Nested cross-validation #163

ziqianwang9 · 2020-02-20T15:56:18Z

Dear Lin,
thanks for providing this useful toolbox. I'm trying to use it to publish a paper, here I met some problem from the reviewer. He suggested me to use the nested cross-validation.
Here I list the script I used for my study:

clear all;
load median20190923.mat

%leave-one-out cross-validation
w = zeros(size(data_all));% weight
h = waitbar(0,'please wait..');

for i = 1:size(data_all,1)
    waitbar(i/size(data_all,1),h,[num2str(i),'/',num2str(size(data_all,1))])
    new_DATA = data_all;
    new_label  = label;
    test_data   = data_all(i,:); new_DATA(i,:) = []; train_data = new_DATA;
    test_label   = label(i,:);new_label(i,:) = [];train_label = new_label;
    
%  Data Normalization
    [train_data,PS] = mapminmax(train_data',0,1);
    test_data          = mapminmax('apply',test_data',PS);
    train_data = train_data';
    test_data   = test_data';
    
    % RFE feature selectioin
    step = 1;
    ftRank = SVMRFE(train_label,train_data, step,'-t 0');
    IX = ftRank(1:ceil(length(ftRank)*0.4));
    
    [bestacc,bestc] = SVMcgForClass_NoDisplay_linear(train_label,train_data(:,IX),-10,10,5,0.1);
    cmd = ['-t 0 ', ' -c ',num2str(bestc),' -w1 2 -w-1 1'];
    
    model = svmtrain(train_label,train_data(:,IX),cmd);
    w(i,IX)   = model.SVs'*model.sv_coef; 
    [predicted_label, accuracy, deci] = svmpredict(test_label,test_data(:,IX),model);
    acc(i,1) = accuracy(1);
    deci_value(i,1) = deci;
%     clear  test_data  train_data test_label train_label model IX k
end
w_msk = double(sum(w~=0,1)==size(w,1));
w = mean(w,1).*w_msk;
acc_final = mean(acc);
disp(['accuracy - ',num2str(acc_final)]);

% ROC
[X,Y,T,AUC] = perfcurve(label,deci_value,1);
figure;plot(X,Y);hold on;plot(X,X,'-');
xlabel('False positive rate'); ylabel('True positive rate');

for i=1:length(X)
    Cut_off(i,1) = (1-X(i))*Y(i);
end
[~,maxind] = max(Cut_off);
Specificity = 1-X(maxind);
Sensitivty = Y(maxind);
disp(['Specificity= ', num2str(Specificity)]);
disp(['Sensitivty= ', num2str(Sensitivty)]);

fprintf('Permutation test ......\n');
Nsloop = 5000;
auc_rand = zeros(Nsloop,1);
for i=1:Nsloop
    label_rand = randperm(length(label));
    deci_value_rand = deci_value(label_rand);
    [~,~,~,auc_rand(i)] = perfcurve(label,deci_value_rand,1);
    clear label_rand
end
p_auc = (length(find((auc_rand > AUC)))+1)/(Nsloop+1);
disp(['Pvalue= ', num2str(p_auc)]);

Here, what I used is leave-one-out cross-valitaion.

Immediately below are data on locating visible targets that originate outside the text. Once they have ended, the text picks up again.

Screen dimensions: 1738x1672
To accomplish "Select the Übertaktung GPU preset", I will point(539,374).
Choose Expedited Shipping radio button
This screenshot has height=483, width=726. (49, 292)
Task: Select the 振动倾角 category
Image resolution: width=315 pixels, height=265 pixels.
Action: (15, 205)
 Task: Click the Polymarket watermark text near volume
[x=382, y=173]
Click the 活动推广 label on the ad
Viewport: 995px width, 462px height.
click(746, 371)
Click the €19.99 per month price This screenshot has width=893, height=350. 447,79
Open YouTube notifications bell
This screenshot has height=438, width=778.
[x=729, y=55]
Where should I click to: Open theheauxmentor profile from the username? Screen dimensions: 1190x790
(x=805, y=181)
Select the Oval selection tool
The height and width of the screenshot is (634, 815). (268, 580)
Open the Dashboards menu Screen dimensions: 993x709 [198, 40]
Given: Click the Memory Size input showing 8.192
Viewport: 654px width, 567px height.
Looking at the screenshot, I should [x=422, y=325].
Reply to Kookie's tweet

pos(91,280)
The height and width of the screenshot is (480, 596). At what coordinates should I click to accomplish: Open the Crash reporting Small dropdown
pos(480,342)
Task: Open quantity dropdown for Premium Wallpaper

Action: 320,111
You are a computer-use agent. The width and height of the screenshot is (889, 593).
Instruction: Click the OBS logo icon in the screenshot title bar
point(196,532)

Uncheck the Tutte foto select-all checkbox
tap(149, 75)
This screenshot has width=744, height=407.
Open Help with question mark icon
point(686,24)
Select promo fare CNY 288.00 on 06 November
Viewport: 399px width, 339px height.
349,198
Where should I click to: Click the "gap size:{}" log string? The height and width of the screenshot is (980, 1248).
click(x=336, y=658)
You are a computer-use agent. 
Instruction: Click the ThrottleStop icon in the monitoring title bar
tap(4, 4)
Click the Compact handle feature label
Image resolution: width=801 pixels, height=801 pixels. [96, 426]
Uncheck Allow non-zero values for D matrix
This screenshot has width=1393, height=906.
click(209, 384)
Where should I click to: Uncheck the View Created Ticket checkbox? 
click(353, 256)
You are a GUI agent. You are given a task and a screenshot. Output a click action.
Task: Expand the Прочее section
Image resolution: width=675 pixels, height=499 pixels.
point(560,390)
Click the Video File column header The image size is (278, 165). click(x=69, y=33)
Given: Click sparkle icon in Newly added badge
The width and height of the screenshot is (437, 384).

But the reviewer suggest me to use the neseted cross-valitaion(e.g. Varoquaux et al., Neuroimage, 2017) and K-fold.
Since I am not familiar with nested cross-validation. Is it any possible we perform it based on your libsvm? If it is, could you please give me some clue how to achieve this?

Best,
Ziqian

The text was updated successfully, but these errors were encountered:

cjlin1 · 2020-02-20T21:30:51Z

To implement CV in matlab what you need to do are - randomly permute data by randperm() - use a for loop to get each validation fold num_per_fold = ceil(num_data/num_fold); for i = 1 : num_fold range = (i-1)*num_per_fold + 1 : min(num_data, i*num_per_fold); - then use this "range" to extract the validation fold. The training fold can be get by a similar way - then do training/prediction, and aggregate results to get CV acuracy - for nested CV I think you mean 2-level CV. You can use a 2-level for loop on that

…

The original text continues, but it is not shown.